Task directions.
Return the listing below word for word, keeping every line in its original order.

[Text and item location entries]

■ ■ ■ ■

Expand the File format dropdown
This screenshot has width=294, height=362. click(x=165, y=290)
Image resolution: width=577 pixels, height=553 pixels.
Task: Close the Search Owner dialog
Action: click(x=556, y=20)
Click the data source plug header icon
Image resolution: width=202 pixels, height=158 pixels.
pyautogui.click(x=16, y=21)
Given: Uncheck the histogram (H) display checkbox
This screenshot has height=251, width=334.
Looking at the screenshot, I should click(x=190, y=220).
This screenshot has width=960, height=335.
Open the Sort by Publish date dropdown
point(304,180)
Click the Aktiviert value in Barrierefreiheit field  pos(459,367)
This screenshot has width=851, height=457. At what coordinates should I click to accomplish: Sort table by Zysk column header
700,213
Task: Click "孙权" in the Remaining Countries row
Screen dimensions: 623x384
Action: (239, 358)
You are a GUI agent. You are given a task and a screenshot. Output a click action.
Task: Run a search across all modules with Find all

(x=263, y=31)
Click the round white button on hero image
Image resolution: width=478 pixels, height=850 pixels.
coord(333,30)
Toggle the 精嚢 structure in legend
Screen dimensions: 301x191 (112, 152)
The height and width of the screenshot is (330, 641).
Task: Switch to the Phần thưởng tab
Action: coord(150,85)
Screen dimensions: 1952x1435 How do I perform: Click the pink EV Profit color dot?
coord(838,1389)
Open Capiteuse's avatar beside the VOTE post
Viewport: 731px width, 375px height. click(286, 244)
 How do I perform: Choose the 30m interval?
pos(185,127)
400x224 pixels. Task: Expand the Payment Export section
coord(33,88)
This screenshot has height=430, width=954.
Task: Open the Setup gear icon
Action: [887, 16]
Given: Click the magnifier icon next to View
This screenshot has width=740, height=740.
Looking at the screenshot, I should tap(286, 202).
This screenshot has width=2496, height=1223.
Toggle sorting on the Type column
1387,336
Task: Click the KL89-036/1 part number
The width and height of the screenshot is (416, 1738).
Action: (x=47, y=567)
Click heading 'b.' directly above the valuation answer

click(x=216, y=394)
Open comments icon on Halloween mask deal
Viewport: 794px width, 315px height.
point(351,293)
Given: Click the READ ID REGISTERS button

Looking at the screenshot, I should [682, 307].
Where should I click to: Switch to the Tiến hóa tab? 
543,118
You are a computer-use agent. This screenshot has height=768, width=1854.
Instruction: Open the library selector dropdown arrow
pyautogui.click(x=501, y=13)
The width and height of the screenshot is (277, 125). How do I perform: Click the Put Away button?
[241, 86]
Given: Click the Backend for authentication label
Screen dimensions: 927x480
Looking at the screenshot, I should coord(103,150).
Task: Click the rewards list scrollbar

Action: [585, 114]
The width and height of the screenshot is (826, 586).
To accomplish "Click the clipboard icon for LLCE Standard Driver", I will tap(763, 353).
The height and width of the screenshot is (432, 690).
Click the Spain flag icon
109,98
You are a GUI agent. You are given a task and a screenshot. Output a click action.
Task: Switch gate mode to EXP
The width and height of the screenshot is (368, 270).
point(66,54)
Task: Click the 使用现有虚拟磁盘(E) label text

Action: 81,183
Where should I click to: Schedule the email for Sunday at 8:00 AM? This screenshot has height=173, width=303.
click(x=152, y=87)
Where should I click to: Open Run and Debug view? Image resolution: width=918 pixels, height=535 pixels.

■ ■ ■ ■

Expected answer.
Expand the File format dropdown
This screenshot has width=294, height=362. click(x=165, y=290)
Image resolution: width=577 pixels, height=553 pixels.
Task: Close the Search Owner dialog
Action: click(x=556, y=20)
Click the data source plug header icon
Image resolution: width=202 pixels, height=158 pixels.
pyautogui.click(x=16, y=21)
Given: Uncheck the histogram (H) display checkbox
This screenshot has height=251, width=334.
Looking at the screenshot, I should click(x=190, y=220).
This screenshot has width=960, height=335.
Open the Sort by Publish date dropdown
point(304,180)
Click the Aktiviert value in Barrierefreiheit field  pos(459,367)
This screenshot has width=851, height=457. At what coordinates should I click to accomplish: Sort table by Zysk column header
700,213
Task: Click "孙权" in the Remaining Countries row
Screen dimensions: 623x384
Action: (239, 358)
You are a GUI agent. You are given a task and a screenshot. Output a click action.
Task: Run a search across all modules with Find all

(x=263, y=31)
Click the round white button on hero image
Image resolution: width=478 pixels, height=850 pixels.
coord(333,30)
Toggle the 精嚢 structure in legend
Screen dimensions: 301x191 (112, 152)
The height and width of the screenshot is (330, 641).
Task: Switch to the Phần thưởng tab
Action: coord(150,85)
Screen dimensions: 1952x1435 How do I perform: Click the pink EV Profit color dot?
coord(838,1389)
Open Capiteuse's avatar beside the VOTE post
Viewport: 731px width, 375px height. click(286, 244)
 How do I perform: Choose the 30m interval?
pos(185,127)
400x224 pixels. Task: Expand the Payment Export section
coord(33,88)
This screenshot has height=430, width=954.
Task: Open the Setup gear icon
Action: [887, 16]
Given: Click the magnifier icon next to View
This screenshot has width=740, height=740.
Looking at the screenshot, I should tap(286, 202).
This screenshot has width=2496, height=1223.
Toggle sorting on the Type column
1387,336
Task: Click the KL89-036/1 part number
The width and height of the screenshot is (416, 1738).
Action: (x=47, y=567)
Click heading 'b.' directly above the valuation answer

click(x=216, y=394)
Open comments icon on Halloween mask deal
Viewport: 794px width, 315px height.
point(351,293)
Given: Click the READ ID REGISTERS button

Looking at the screenshot, I should [682, 307].
Where should I click to: Switch to the Tiến hóa tab? 
543,118
You are a computer-use agent. This screenshot has height=768, width=1854.
Instruction: Open the library selector dropdown arrow
pyautogui.click(x=501, y=13)
The width and height of the screenshot is (277, 125). How do I perform: Click the Put Away button?
[241, 86]
Given: Click the Backend for authentication label
Screen dimensions: 927x480
Looking at the screenshot, I should coord(103,150).
Task: Click the rewards list scrollbar

Action: [585, 114]
The width and height of the screenshot is (826, 586).
To accomplish "Click the clipboard icon for LLCE Standard Driver", I will tap(763, 353).
The height and width of the screenshot is (432, 690).
Click the Spain flag icon
109,98
You are a GUI agent. You are given a task and a screenshot. Output a click action.
Task: Switch gate mode to EXP
The width and height of the screenshot is (368, 270).
point(66,54)
Task: Click the 使用现有虚拟磁盘(E) label text

Action: 81,183
Where should I click to: Schedule the email for Sunday at 8:00 AM? This screenshot has height=173, width=303.
click(x=152, y=87)
Where should I click to: Open Run and Debug view? Image resolution: width=918 pixels, height=535 pixels.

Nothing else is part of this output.